E' evidente che la coscienza, in costoro, un po' disturba, ma  sbeffeggiare il potere non equivale a combatterlo.
Ogni evo ha i suoi stilemi: ora sono satira, indignazione, ipercritica , ironia,  riesumazione confusionaria di qualche concetto marxista oppure machiavellico, nauseante spocchia narcisistica a suggerire linee guida per aspiranti intellettuali, sedicenti politici, e pure inutili blogger. Per i più pecorecci, invece, non trovo aggettivi abbastanza calzanti in grado di descrivere i miasmi fetidi che si spandono da una qualsiasi delle loro esternazioni, in modo particolare nei social.
Occupare la mente in questo modo è comunque terapeutico, bravi.)

Invece io, per ragioni elementari e complicatissime, chiare ed occulte, principali e subordinate, personali e più che universali,  continuo ad essere martirizzata da devastanti attacchi di panico, assediata da un nemico potente, invisibile e feroce che ha insediato il suo quartier generale esattamente nella mia gola.

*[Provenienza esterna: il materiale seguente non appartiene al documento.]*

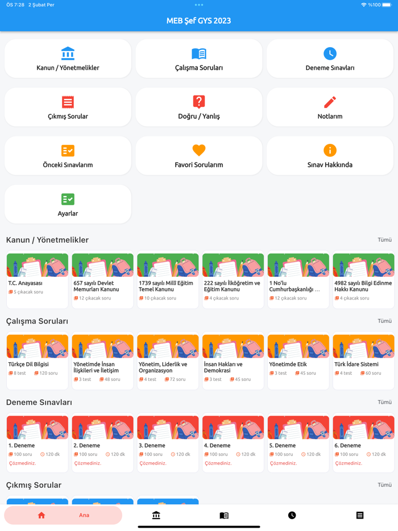Screen dimensions: 398x531
Task: Switch to the clock icon bottom tab
Action: click(x=292, y=516)
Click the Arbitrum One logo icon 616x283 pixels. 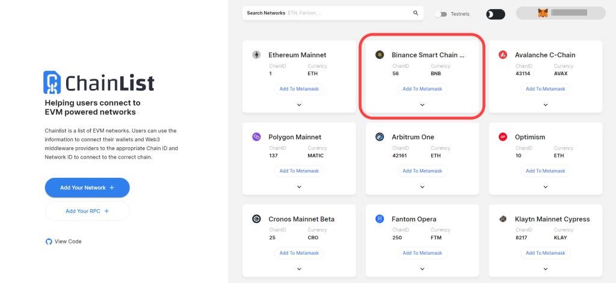(379, 136)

" [...]  che cos'è che permette all'uomo, nonostante la sua consapevolezza della morte, di vivere e operare come se essa fosse qualcosa di estraneo a lui, come se la morte fosse un fenomeno naturale? Il tremito che mi ha scosso negli ultimi giorni mi ha aiutato a capire, nonostante i gravi attacchi di paura, che la mia malattia non è altro che questo: a volte, per ragioni a me del tutto ignote e per impulsi assolutamente incomprensibili, io divento 'lucido', in me compare la coscienza della morte, della morte in quanto tale; in questi momenti di illuminazione diabolica  la morte acquista per me il peso e il significato che essa ha 'an sich' e che gli uomini perlopiù non intuiscono nemmeno (ingannandosi con il lavoro e con l'arte, mascherando il suo senso e la sua 'vanitas' con formule filosofiche) scoprendo il suo vero significato solo nel momento in cui essa bussa alla loro porta, in modo chiaro e inequivocabile, con la falce in mano, come nelle incisioni medioevali. Ma quello che mi atterriva (la consapevolezza non genera consolazione) e accresceva ancor più il mio tremito interiore, era la coscienza che la mia follia era in fondo lucidità e che per guarire -perché questo tremito continuo è cosa insopportabile- avevo bisogno proprio della follia, della demenza, dell'oblio, e che solo la demenza mi avrebbe salvato, solo la follia mi avrebbe guarito! Se per caso il dottor Papandopulos mi interrogasse ora sul mio stato di salute, sull'origine dei miei traumi, delle mie paure, adesso saprei rispondergli in modo chiaro e inequivocabile: 'la lucidità'.